*What the exercise asks*
Among the lines below, copy exactly those from the one with "La Mystification dans" through the one with "uechi-ryu (120, 611)", counting both ends.
▬▬▬▬▬▬▬▬▬▬
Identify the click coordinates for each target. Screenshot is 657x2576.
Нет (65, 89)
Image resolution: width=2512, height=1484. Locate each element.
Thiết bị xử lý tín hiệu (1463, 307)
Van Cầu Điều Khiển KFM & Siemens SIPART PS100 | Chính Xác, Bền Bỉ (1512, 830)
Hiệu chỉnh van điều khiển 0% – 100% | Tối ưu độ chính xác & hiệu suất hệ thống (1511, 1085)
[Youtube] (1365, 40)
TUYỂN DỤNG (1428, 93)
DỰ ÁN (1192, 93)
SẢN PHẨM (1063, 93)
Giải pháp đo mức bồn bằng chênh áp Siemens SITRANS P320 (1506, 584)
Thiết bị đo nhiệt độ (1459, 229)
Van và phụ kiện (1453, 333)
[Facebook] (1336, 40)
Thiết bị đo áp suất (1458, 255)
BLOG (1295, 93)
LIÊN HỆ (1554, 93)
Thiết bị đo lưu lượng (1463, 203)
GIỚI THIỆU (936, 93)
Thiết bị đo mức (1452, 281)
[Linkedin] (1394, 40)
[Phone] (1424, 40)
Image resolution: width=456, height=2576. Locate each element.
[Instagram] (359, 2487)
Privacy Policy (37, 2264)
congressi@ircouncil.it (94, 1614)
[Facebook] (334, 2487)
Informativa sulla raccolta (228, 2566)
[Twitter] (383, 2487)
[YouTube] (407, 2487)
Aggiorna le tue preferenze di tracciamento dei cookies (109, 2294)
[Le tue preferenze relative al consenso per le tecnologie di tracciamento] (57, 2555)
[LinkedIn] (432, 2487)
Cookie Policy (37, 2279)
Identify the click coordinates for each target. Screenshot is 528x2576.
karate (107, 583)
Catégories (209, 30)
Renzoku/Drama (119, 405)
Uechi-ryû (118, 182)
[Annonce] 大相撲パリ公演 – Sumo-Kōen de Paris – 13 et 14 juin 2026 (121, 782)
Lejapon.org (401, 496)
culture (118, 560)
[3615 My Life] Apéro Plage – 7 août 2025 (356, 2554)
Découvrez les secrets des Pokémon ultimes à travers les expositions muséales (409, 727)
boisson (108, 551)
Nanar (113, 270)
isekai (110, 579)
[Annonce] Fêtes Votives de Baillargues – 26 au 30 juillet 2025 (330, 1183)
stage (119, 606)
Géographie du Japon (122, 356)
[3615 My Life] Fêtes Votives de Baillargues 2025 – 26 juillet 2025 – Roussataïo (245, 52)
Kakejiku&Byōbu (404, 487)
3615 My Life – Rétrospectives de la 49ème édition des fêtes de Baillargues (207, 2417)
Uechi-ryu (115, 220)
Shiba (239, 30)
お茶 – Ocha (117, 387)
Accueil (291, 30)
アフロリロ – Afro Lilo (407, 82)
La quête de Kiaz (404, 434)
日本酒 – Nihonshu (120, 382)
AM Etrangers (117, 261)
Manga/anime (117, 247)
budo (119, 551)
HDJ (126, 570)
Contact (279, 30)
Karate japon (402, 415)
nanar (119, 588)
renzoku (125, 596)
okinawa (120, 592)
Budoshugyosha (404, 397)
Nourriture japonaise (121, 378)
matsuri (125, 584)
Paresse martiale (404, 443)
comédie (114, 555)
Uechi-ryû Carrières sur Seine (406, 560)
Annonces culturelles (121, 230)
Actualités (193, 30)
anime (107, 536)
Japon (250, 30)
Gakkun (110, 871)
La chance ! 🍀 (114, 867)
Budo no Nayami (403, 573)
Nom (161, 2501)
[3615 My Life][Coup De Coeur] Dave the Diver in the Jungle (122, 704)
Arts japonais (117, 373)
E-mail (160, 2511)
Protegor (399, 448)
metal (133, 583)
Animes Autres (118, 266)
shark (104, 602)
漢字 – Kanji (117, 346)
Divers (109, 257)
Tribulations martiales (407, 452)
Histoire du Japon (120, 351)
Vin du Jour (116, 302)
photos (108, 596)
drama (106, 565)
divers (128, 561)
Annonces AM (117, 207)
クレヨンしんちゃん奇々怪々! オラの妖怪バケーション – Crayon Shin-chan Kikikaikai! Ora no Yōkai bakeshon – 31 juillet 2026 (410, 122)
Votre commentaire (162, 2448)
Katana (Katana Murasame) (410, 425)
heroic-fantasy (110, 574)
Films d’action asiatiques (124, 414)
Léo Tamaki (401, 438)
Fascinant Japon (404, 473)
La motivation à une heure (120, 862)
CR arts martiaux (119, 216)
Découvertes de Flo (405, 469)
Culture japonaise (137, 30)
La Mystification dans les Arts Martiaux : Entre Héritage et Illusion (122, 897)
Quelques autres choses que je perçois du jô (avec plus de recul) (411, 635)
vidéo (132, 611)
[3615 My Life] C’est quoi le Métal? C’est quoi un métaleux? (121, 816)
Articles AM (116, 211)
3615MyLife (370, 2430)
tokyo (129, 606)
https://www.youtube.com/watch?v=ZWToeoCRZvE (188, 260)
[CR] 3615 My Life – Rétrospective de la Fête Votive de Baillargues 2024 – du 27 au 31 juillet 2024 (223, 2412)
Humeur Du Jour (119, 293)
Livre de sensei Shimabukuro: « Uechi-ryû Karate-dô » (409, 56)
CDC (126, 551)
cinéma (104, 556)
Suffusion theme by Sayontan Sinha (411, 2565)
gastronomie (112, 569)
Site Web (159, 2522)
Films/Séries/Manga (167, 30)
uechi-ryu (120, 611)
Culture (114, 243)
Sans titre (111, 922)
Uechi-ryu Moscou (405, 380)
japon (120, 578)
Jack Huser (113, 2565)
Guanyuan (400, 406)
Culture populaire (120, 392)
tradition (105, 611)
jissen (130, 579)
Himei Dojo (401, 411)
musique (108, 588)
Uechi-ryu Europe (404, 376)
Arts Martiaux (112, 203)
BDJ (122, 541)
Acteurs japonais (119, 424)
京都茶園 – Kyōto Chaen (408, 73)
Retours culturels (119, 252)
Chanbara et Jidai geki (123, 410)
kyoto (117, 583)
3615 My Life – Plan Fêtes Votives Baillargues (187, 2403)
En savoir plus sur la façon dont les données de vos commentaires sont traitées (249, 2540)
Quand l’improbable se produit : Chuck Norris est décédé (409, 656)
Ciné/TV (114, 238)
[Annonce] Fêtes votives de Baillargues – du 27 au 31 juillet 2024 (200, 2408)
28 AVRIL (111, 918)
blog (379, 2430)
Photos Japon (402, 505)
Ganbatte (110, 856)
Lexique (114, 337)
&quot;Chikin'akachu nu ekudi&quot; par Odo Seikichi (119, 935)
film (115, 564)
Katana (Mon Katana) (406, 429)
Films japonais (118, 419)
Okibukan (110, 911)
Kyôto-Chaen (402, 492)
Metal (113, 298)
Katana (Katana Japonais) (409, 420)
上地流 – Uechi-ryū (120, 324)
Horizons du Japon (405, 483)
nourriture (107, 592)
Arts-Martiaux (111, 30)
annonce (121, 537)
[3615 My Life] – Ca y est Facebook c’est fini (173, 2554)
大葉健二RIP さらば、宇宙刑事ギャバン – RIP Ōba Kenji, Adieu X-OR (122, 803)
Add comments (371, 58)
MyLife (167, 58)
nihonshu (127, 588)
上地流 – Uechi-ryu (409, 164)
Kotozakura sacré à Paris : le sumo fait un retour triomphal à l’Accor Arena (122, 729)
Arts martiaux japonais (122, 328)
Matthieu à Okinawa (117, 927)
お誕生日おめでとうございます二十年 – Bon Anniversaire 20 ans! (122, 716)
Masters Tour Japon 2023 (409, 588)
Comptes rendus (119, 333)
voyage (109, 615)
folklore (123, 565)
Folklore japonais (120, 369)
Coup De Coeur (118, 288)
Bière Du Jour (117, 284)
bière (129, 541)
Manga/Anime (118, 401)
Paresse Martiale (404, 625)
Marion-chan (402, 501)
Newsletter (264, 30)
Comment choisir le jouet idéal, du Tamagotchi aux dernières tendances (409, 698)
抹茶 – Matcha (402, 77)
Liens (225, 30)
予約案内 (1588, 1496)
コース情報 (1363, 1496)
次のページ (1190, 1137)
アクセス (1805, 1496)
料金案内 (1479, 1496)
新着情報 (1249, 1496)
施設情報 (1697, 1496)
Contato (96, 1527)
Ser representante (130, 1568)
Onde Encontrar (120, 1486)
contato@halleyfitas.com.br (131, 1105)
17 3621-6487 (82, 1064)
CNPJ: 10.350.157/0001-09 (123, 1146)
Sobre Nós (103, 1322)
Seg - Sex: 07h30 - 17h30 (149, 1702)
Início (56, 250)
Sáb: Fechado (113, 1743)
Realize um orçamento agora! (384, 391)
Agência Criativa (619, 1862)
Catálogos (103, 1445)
▬▬▬▬▬▬▬▬▬▬
*Result below*
La Mystification dans les Arts Martiaux : Entre Héritage et Illusion (122, 897)
Quelques autres choses que je perçois du jô (avec plus de recul) (411, 635)
vidéo (132, 611)
[3615 My Life] C’est quoi le Métal? C’est quoi un métaleux? (121, 816)
Articles AM (116, 211)
3615MyLife (370, 2430)
tokyo (129, 606)
https://www.youtube.com/watch?v=ZWToeoCRZvE (188, 260)
[CR] 3615 My Life – Rétrospective de la Fête Votive de Baillargues 2024 – du 27 au 31 juillet 2024 (223, 2412)
Humeur Du Jour (119, 293)
Livre de sensei Shimabukuro: « Uechi-ryû Karate-dô » (409, 56)
CDC (126, 551)
cinéma (104, 556)
Suffusion theme by Sayontan Sinha (411, 2565)
gastronomie (112, 569)
Site Web (159, 2522)
Films/Séries/Manga (167, 30)
uechi-ryu (120, 611)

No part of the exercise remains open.